Saved entries ▸
--- START ---
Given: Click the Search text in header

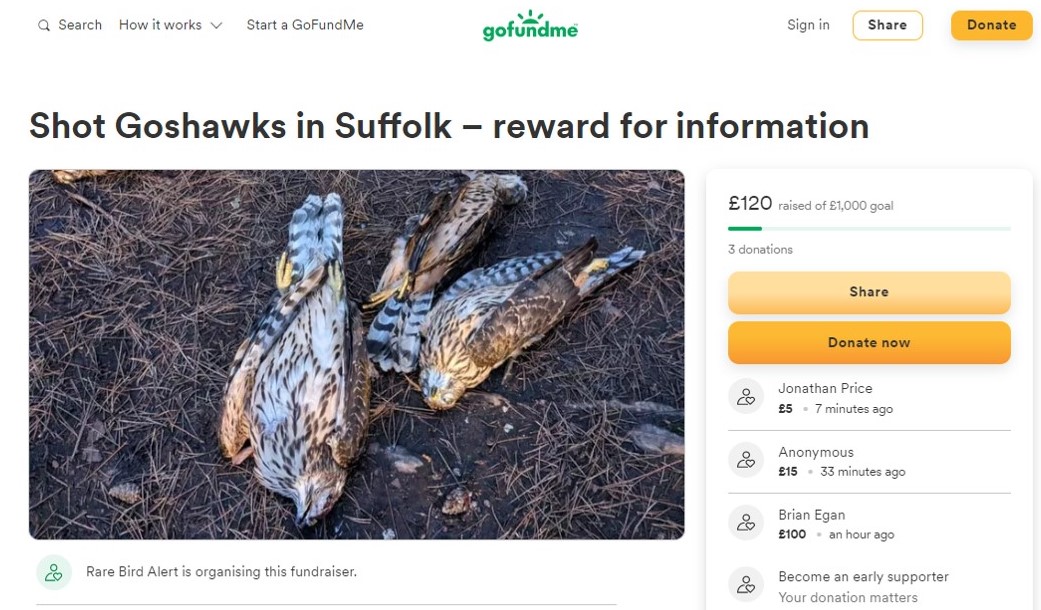Looking at the screenshot, I should click(80, 25).
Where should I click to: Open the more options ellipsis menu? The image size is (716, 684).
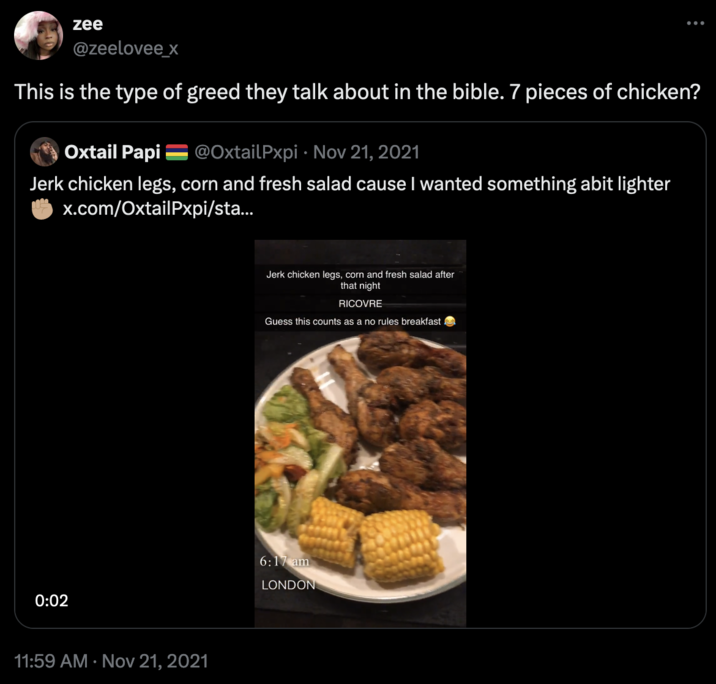(695, 22)
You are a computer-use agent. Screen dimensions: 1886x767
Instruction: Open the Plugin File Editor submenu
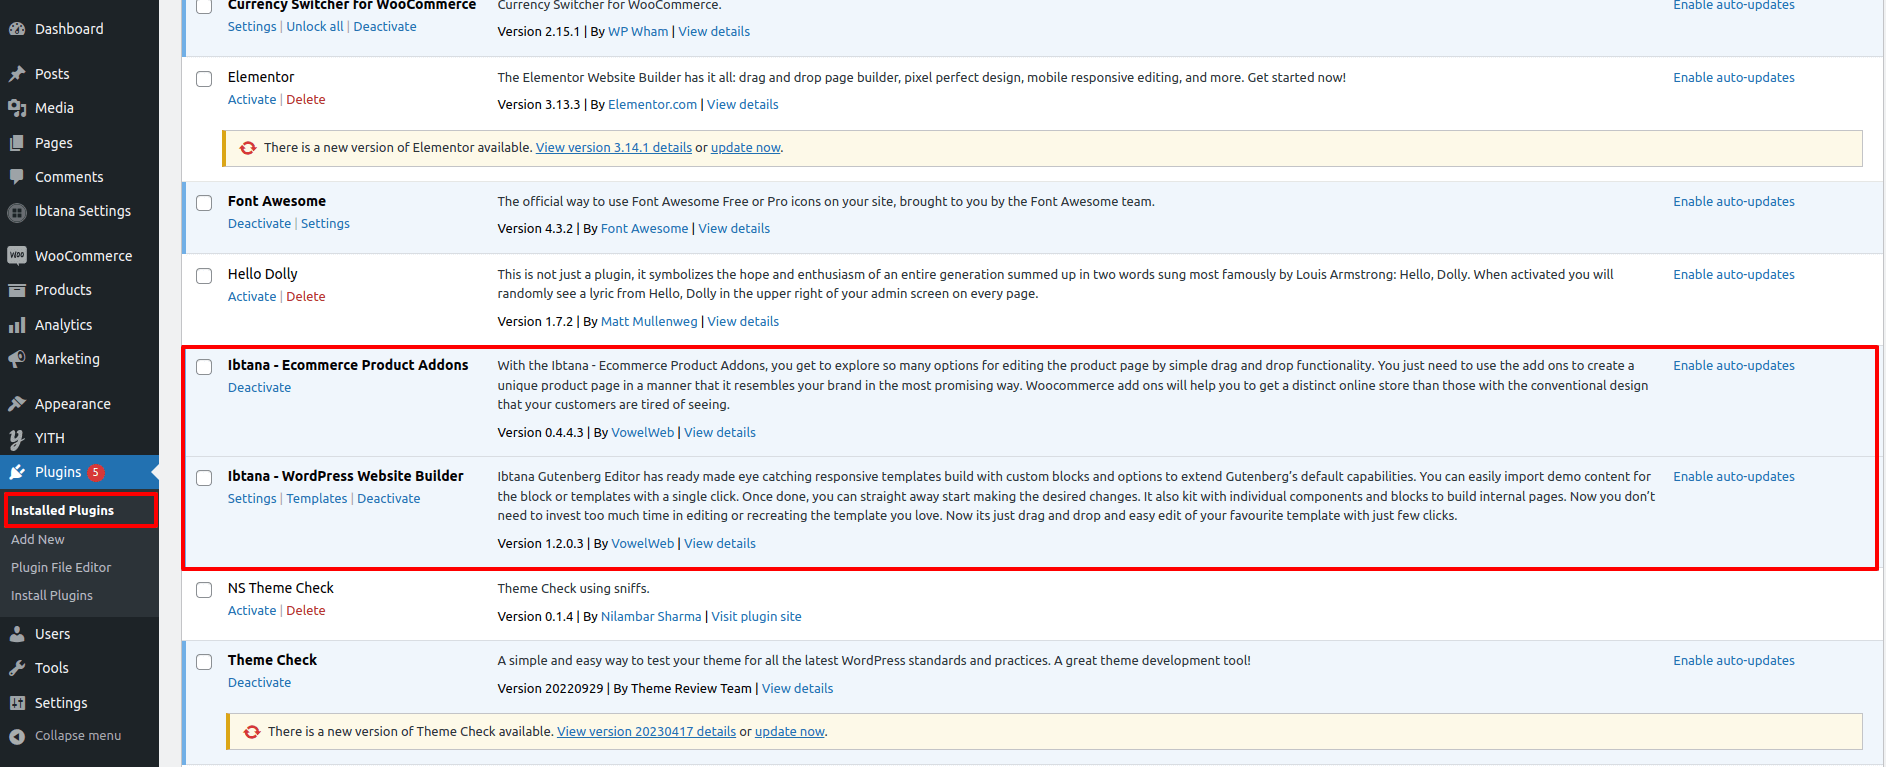coord(61,567)
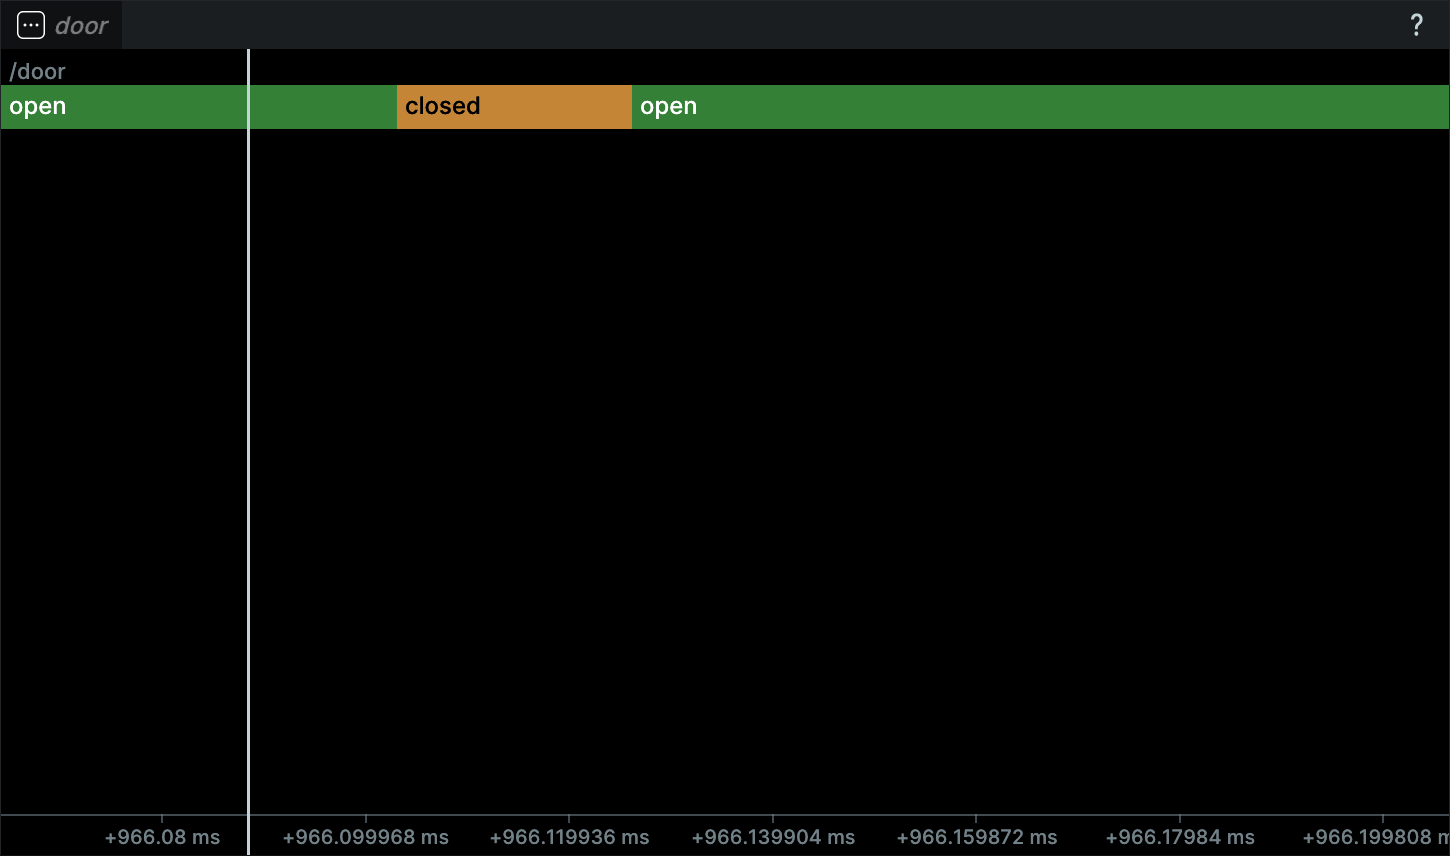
--- END ---
AIM OF THE EXERCISE ▸ Your answer must be an exact transcription of the records above, minus the pictures.

YOUR RESPONSE ▸
Given: Click the Search text in header

Looking at the screenshot, I should click(80, 25).
Where should I click to: Open the more options ellipsis menu? The image size is (716, 684).
(695, 22)
You are a computer-use agent. Screen dimensions: 1886x767
Instruction: Open the Plugin File Editor submenu
coord(61,567)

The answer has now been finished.